Confrontar la sobriedad de la duración
La reciente edición del festival de San Sebastián acogió una de las películas más turbadoras del año cinéfilo. Cristi Puiu, en este último trabajo monolítico, metódico e inflexible, se enfrenta al peligroso desafío de mantener el nivel y el tono tras una primera secuencia asombrosa, ejecutada a través del plano secuencia. Al contrario de lo que pueda parecer, el empleo de este recurso no está regido por ningún impulso fetichista de la técnica, sino por la necesidad auténtica de interrogar a dos personajes femeninos en una sesión de terapia. A Puiu le mueven verdaderas pulsiones estéticas, algo que lleva demostrando desde la escalofriante Aurora, que sigue la pista de un asesino desde la rudeza de la escritura, el automatismo gestual y la gelidez de la puesta en escena. MMXX es un filme pretendidamente descompensado, pero que por momentos trasciende exitosamente su propia dramaturgia. Su retórica muta poco a poco para desenvolver una crueldad latente, un horror en fuera de campo y siempre en doloroso silencio.
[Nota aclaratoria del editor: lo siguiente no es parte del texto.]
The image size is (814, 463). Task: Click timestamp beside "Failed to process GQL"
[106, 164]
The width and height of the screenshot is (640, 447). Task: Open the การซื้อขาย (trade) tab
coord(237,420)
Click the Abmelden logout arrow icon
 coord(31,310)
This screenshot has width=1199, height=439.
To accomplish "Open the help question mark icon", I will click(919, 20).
Lo que en un comienzo parece que derive hacia una comedia incisiva, se transforma en una radiografía indirecta de los impulsos más animales del hombre.
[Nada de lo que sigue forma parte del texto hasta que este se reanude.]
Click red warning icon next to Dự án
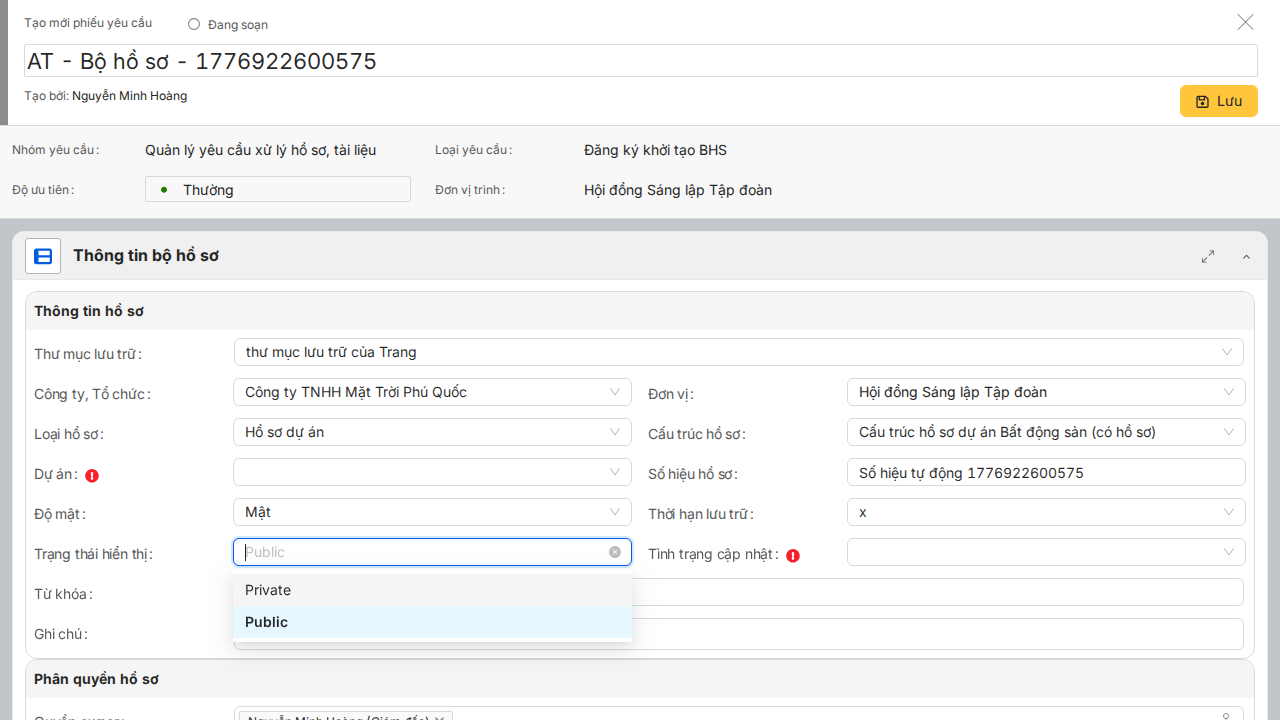point(92,476)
Con Malmkrog, el cineasta rumano traducía en imágenes y en palabras lo que se podría bautizar como la tradición del pensamiento occidental que lamenta la crisis de la racionalidad, y también establecía correspondencias entre el dudoso estado de la Europa contemporánea con la de hace cien años. Por su parte, MMXX, aún más consciente y fiel a su retórica, se constituye como un golpe que nos reembolsa nuestra realidad traumática más reciente. Se gesta una película de personajes íntima, endogámica, algo tensa, singular, que deja la pandemia en una incómoda alteridad que se asocia con nuestro miedo al exterior. La inteligencia del filme consiste en evidenciar que lo peligroso está en el interior, en los lugares más insospechados, naturales e higienizados. En ese sentido, tras su incursión filosófica en un castillo burgués de Transilvania, puede decirse que Puiu retoma la semilla costumbrista de Sieranevada, película planteada en clave de comedia dramática y ubicada poco después del atentado de Charlie Hebdo.
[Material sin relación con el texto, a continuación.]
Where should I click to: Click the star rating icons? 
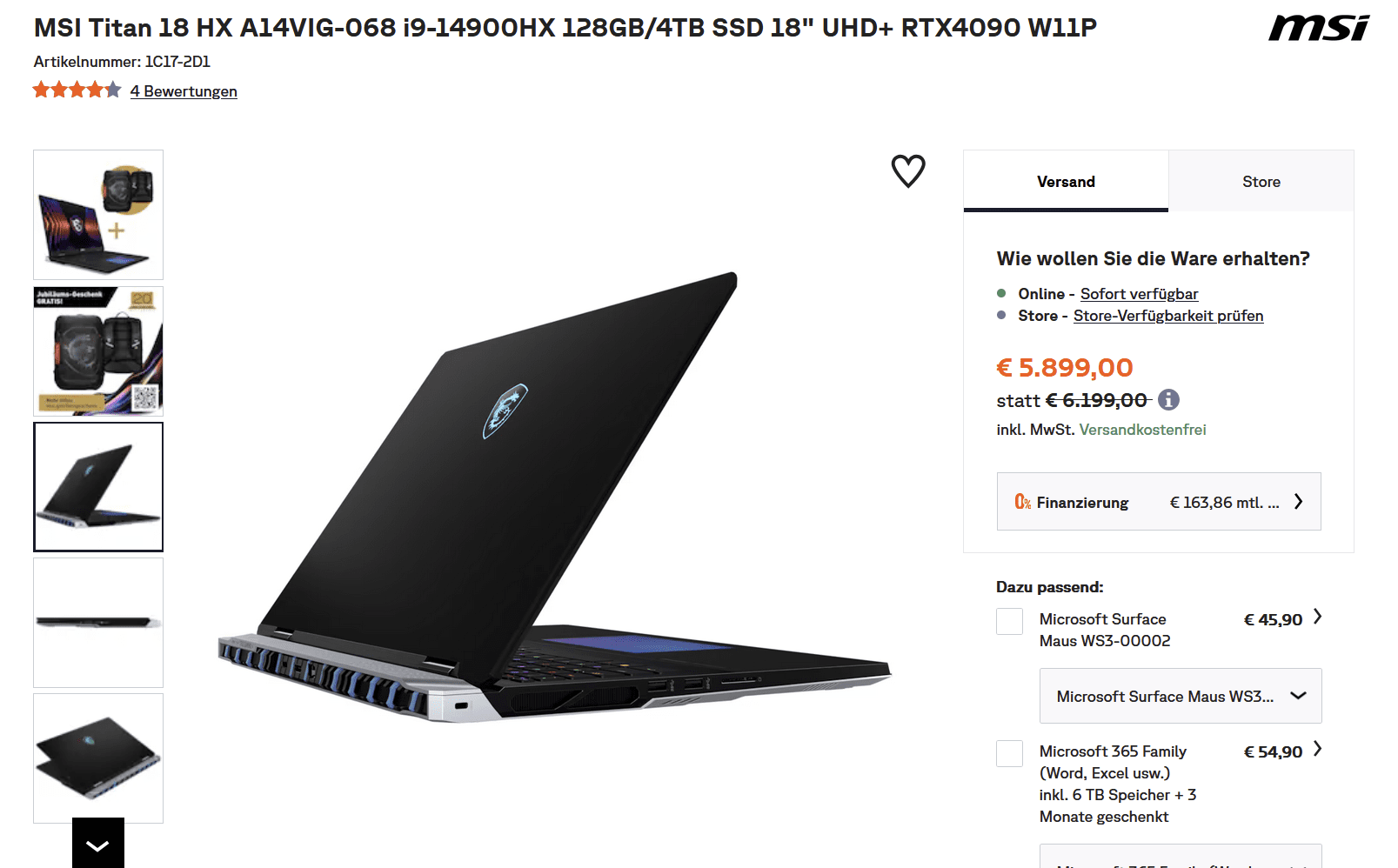coord(77,90)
La fecunda tradición de Shoah, que hayan podido retomar Wang Bing o Joshua Oppenheimer, este último desde el lado ejecutor, ve ciertas resonancias en este ejercicio cinematográfico personal e intransferible. Hay una dureza mineral en los planos de Puiu, un deseo de filmar lo real en su forma más cruda, fría y mundana. En su estrategia convive un edificio ficcional que se cuece lentamente y también un aroma de ‹cinéma vérité› difícil de encontrar en el cine contemporáneo. El responsable de La muerte del señor Lazarescu es un cineasta nihilista, y con cada película que presenta se reafirma como tal. Los movimientos de sus intérpretes están medidos al milímetro y la palabra, guiada por ellos, es la fuente de significación principal. Con las tomas largas o la cámara al hombro, se imprime una autenticidad infrecuente, como el periplo al que se enfrentó el señor Lazarescu antes de ser trasladado al hospital. Resumidamente, MMXX es una inyección de cine osado, personal, muy consciente de las limitaciones y los riesgos que toma. Y por supuesto, muy exigente y en algún instante críptico con el espectador. Una radiografía de la vida durante el confinamiento, en el cogollo de contexto histórico que puso en pausa el desarrollo ordinario de los sucesos, donde el tiempo se reescribió a sí mismo para dar paso a durísimas revelaciones. El examen de un país que no ha sanado, y en el que el covid no supuso un corte, sino que delató lo que ya era. El cine de Cristi Puiu es de los que refuta que no basta sólo con reseguir una imagen con la mirada, sino que es imperativo cuestionar su doble fondo.